新たなP2PInfectワームマルウェアが、文書化されていない侵害手法でRedisサーバーを標的に
The Hacker News – Jul 31, 2023
ピアツーピア(P2)ワームマルウェアであるP2PInfectが、これまで文書化されていなかった初期アクセス手法を用いて、影響を受けやすいRedisサーバーに侵入し、ボットネットに組み込むことが観測されている。クラウド環境のRedisに対する一般的な攻撃パターンは、悪意のあるインスタンスを使用してSLAVEOFコマンドを発行することで、レプリケーション機能を有効にするというもの。このキャンペーンは2023年6月29日以降に開始されたと考えられている。

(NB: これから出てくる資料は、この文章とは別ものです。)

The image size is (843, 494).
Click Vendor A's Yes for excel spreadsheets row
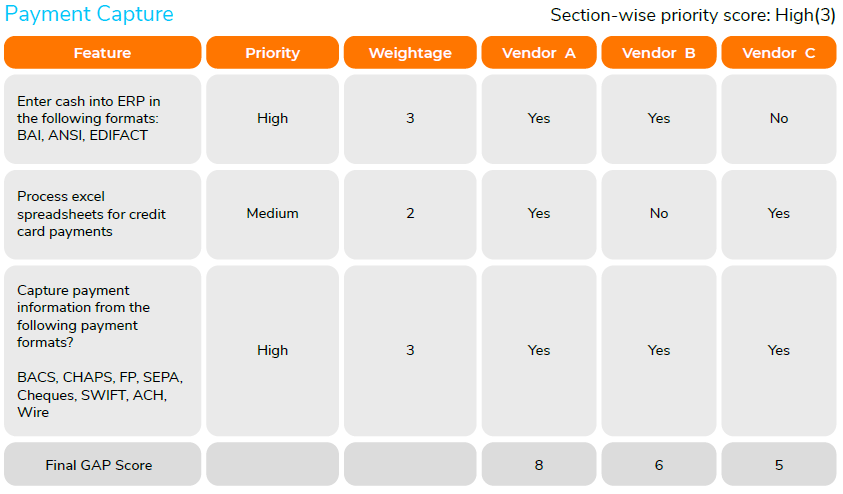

このRustベースのマルウェアは、Palo Alto Networks Unit 42によって最初に文書化されていて、Redisインスタンスに侵入する足がかりを得るために、Luaサンドボックス回避の重大な脆弱性(CVE-2022-0543、CVSSスコア:10.0)を悪用する能力があることが指摘されていた。しかし最新の発見からは、このキャンペーンの背後にいる脅威アクターが、初期アクセスに複数のエクスプロイトを利用していることが窺える。なお、SLAVEOFコマンドを使用するものに加え、Redisホスト上に悪意のあるcronジョブを登録して実行時にリモートサーバーからP2PInfectをダウンロードするという初期アクセスベクターも新たに明らかになっている。